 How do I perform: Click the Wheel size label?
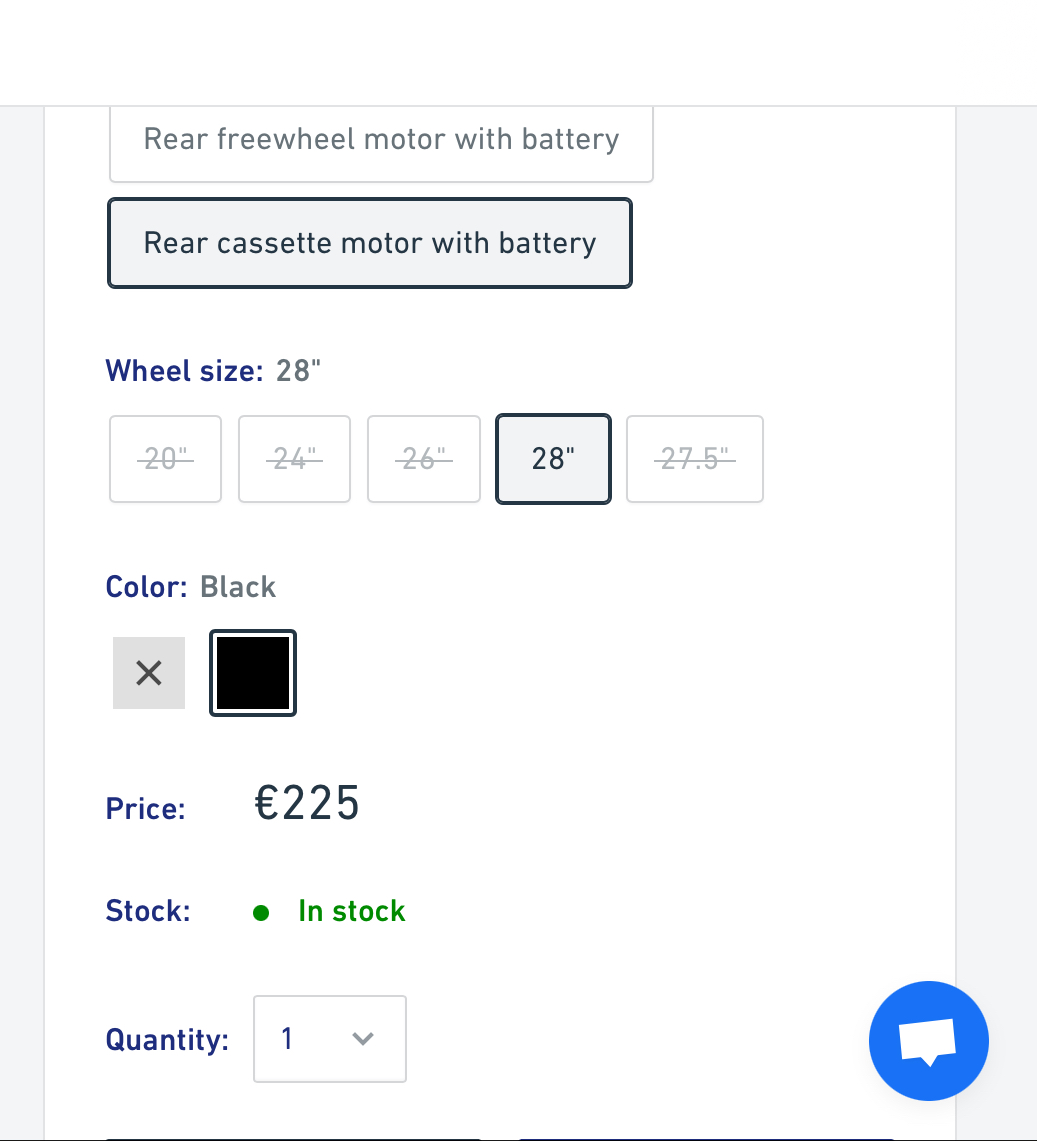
* * *
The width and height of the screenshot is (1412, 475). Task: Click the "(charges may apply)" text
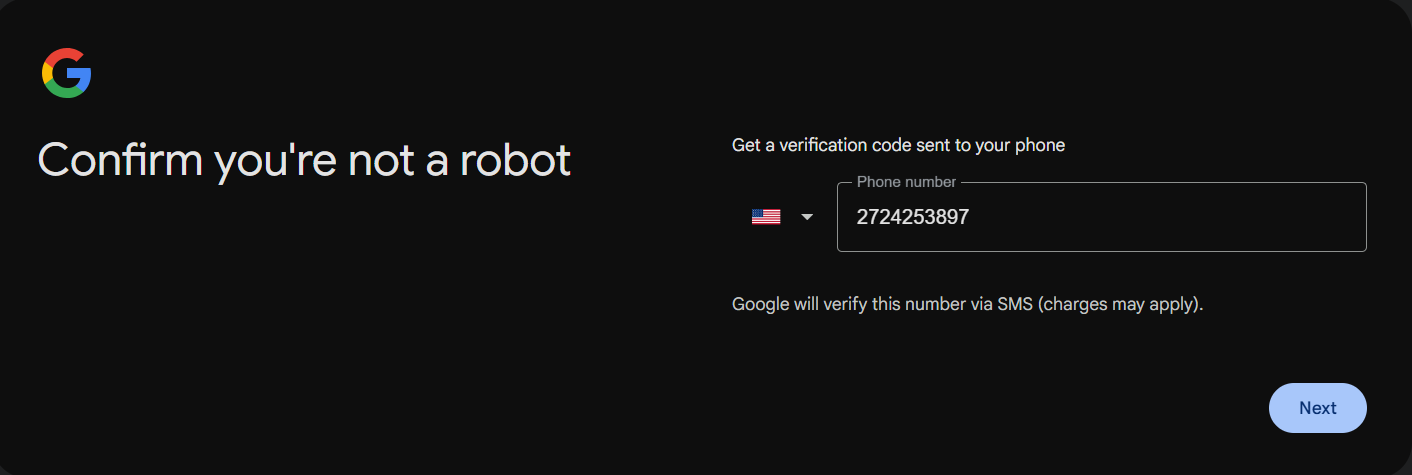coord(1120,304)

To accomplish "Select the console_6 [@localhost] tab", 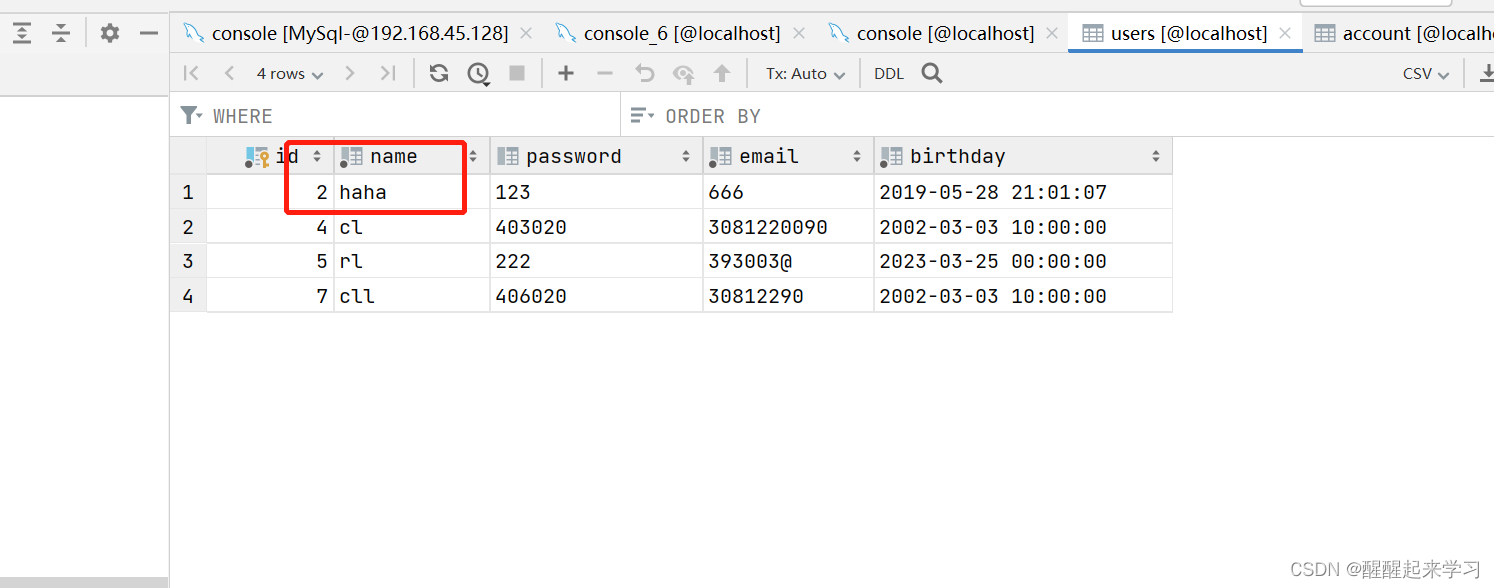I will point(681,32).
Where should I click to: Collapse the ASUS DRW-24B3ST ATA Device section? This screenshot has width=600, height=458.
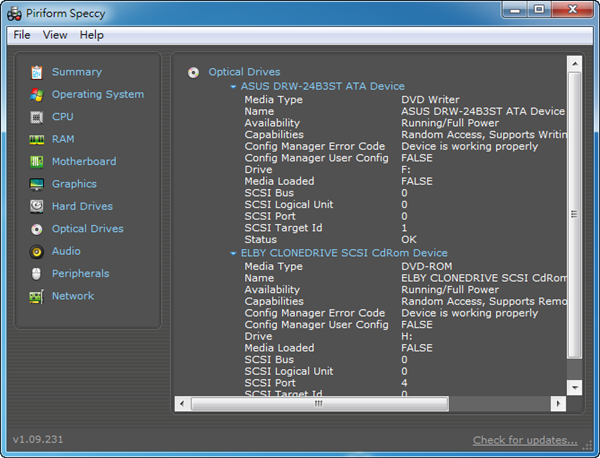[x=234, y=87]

Brief: Copy the stretch of entries from the line containing "Where should I" through the line containing "[x=234, y=87]", leaving out the pictures.

The completed task:
Where should I click to: Collapse the ASUS DRW-24B3ST ATA Device section? This screenshot has width=600, height=458.
[x=234, y=87]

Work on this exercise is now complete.